We didn't have much money, Rio and I.  And we scavenged what we could to keep the dream alive and keep the search going for those ephemeral moments that marked my life like constellations on a clear night.  I could have looked harder to find a job during my first winter living in Alaska, but I wasn't looking to find a job.  I was looking to find myself.  Like some far off meaning that my school teachers had  forgotten to write into the curriculum.  I wanted to know the real me, and I wasn't going to give up and turn myself into someone that I couldn't identify with.  This was the stubborn independent side of Chris Bangs.  The side of Chris Bangs that thought if I took a job that wasn't perfect for me, than I would turn into a version of me that I didn't like.  Like I said, I was young, and I was learning the art of ski-mountaineering, Alaska style.

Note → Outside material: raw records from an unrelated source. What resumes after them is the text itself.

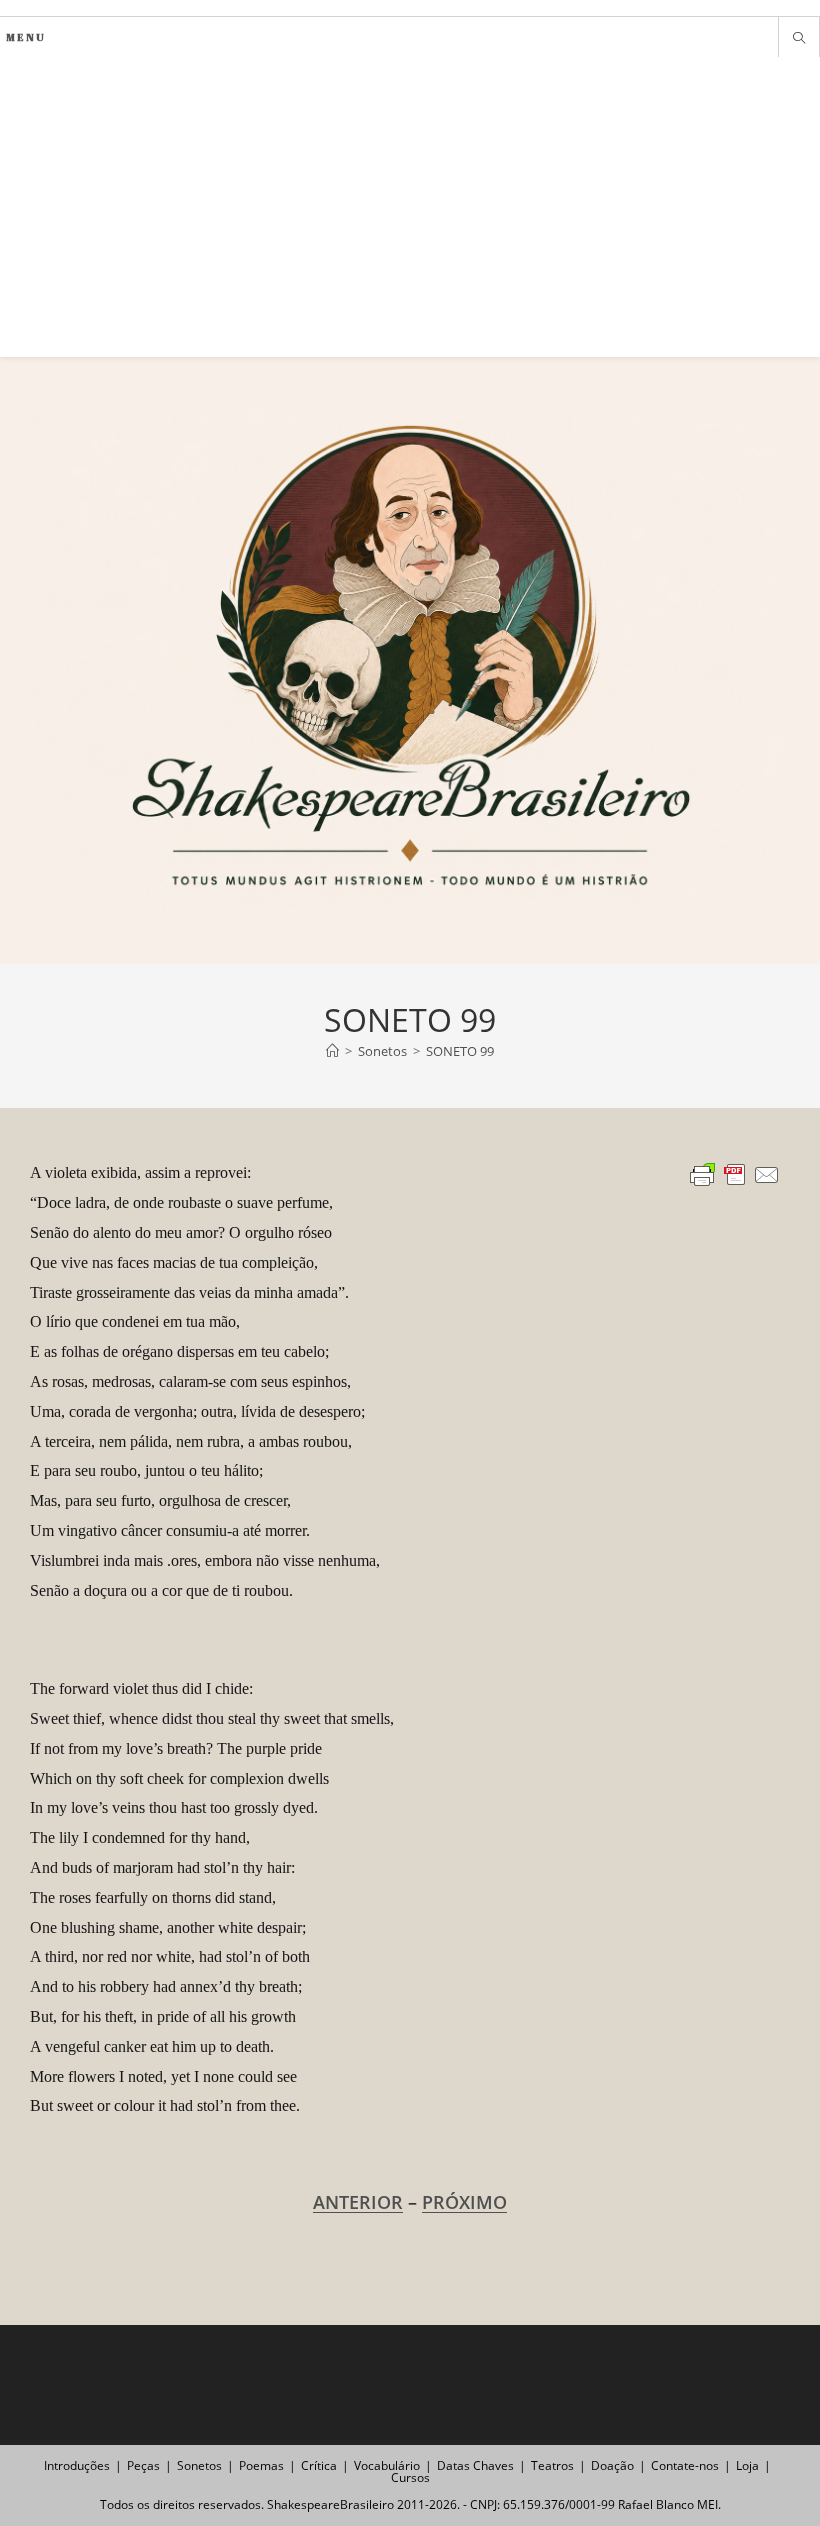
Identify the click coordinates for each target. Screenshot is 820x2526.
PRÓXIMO (464, 2202)
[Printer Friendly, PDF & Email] (735, 1173)
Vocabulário (387, 2465)
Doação (612, 2465)
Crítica (319, 2465)
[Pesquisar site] (799, 39)
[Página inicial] (332, 1051)
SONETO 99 (460, 1051)
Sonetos (199, 2465)
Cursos (410, 2477)
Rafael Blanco (656, 2504)
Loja (747, 2465)
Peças (143, 2465)
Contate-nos (685, 2465)
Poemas (261, 2465)
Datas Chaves (475, 2465)
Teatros (552, 2465)
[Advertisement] (410, 207)
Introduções (77, 2465)
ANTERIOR (358, 2202)
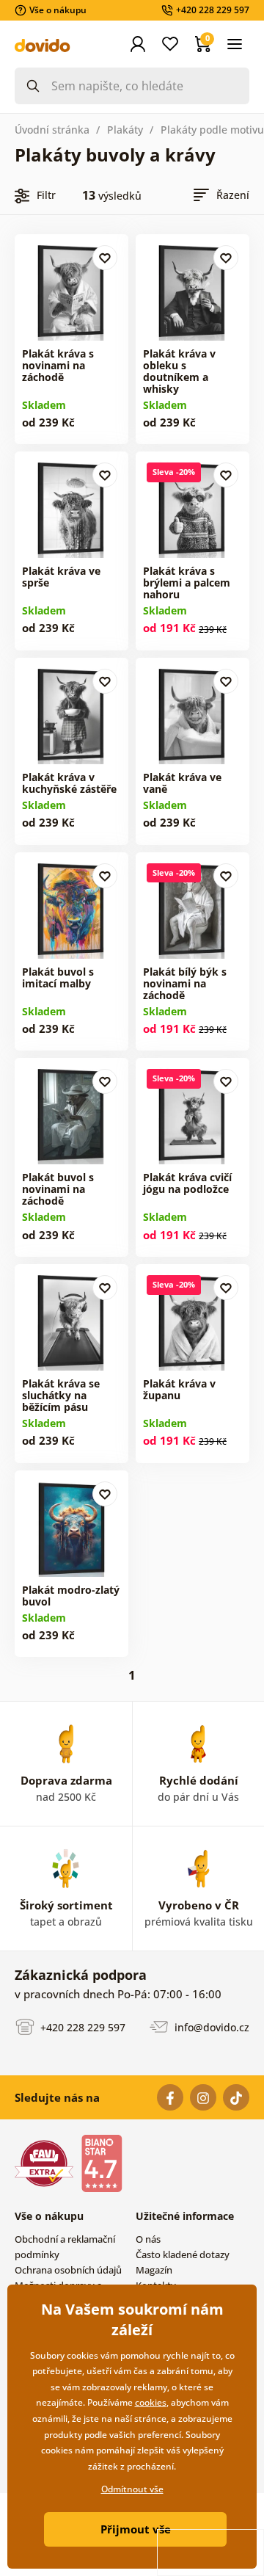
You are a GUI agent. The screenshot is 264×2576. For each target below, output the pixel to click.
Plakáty (125, 130)
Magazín (154, 2269)
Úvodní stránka (52, 130)
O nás (148, 2239)
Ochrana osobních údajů (68, 2269)
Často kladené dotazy (183, 2254)
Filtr (46, 195)
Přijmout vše (135, 2529)
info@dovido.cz (210, 2026)
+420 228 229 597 (81, 2026)
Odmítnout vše (132, 2489)
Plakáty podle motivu (212, 130)
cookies (150, 2402)
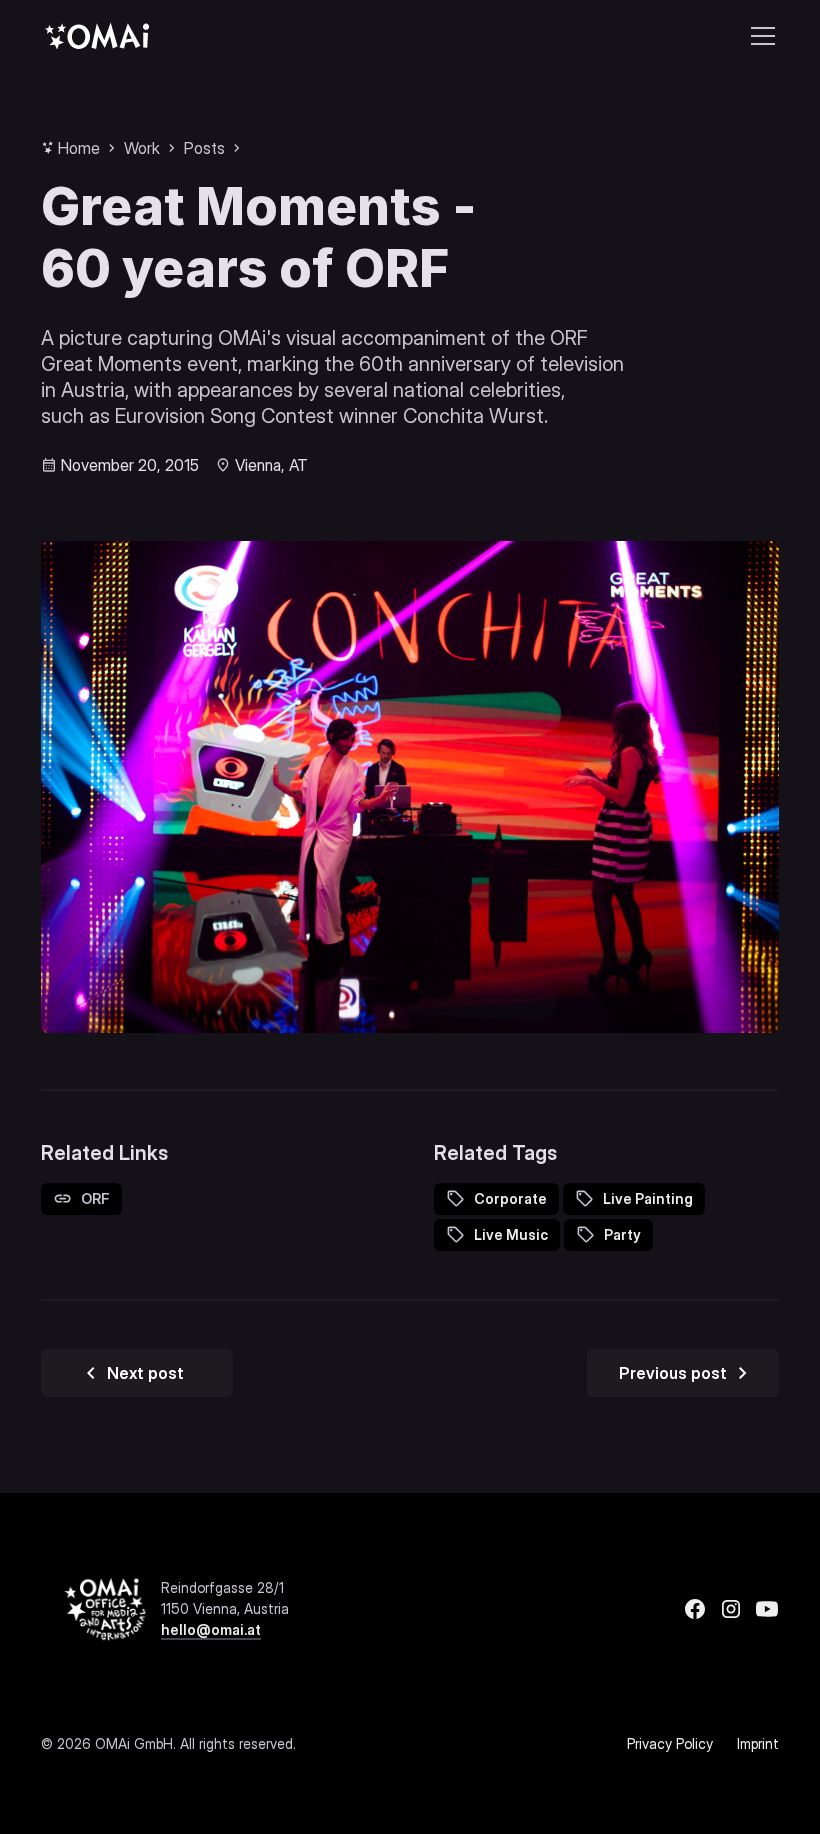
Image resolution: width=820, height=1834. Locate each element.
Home (79, 148)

I was also learning how to ice climb, and this too I was learning all on my own.  I don't know which is more desperate, learning how to ice climb by ones self; or the total search of self discovery.  But for me the two came hand in hand.  Ice climbing taught me how to do one thing at a time.  How to pay attention to one thing with all of my attention, while at the same time, total chaos was happening all around me.  I'd be up there, on a frozen waterfall, plenty high enough that if I fell, I'd be dead, and the whole world of chaos would be screaming in my ears, "Chris, Christ, your a fool man, the shit is falling apart all around you, your getting hit in the face by plates of ice so stop smiling and grinning; your on the verge of death you fool,,," and I'd keep going, like a deaf composer, writing my own tunes, singing louder than those voices of reason and sanity.  Those weren't me.  Those weren't my fears.  I'd found something that I can only now look back on and consider.  I'd found Zen.  Zen in the midst of all the chaos.  That was when I moved to Valdez, the epicentre of skiing in America.



No heli required!!!!

The little black dot in the centre of the photo, (is a skier). 
That's Thompson Pass behind me.  In three years I climbed and skied everything
close to the road.  The same terrain that put Valdez and heli-skiing on the
world map.


For the price of lunch, you too can steel runs like this away from
high priced heli skiers that don't know zen.



My last day in Alaska, self portrait from the summit of Hogsback.
 Earning my degree in Alaska Mountaineering. 

Downtown Anchorage!!!

19 mile wall, directly above the cabin that I lived in.











2 comments:

  1. Rio! Great dog he was, I remember hanging out with him and you and Jon in our apt. in Mizzo. Those were the days. Poor, broke, but young and having fun! Glad everything worked out for you Chris, I know you woudn't have had it any other way!!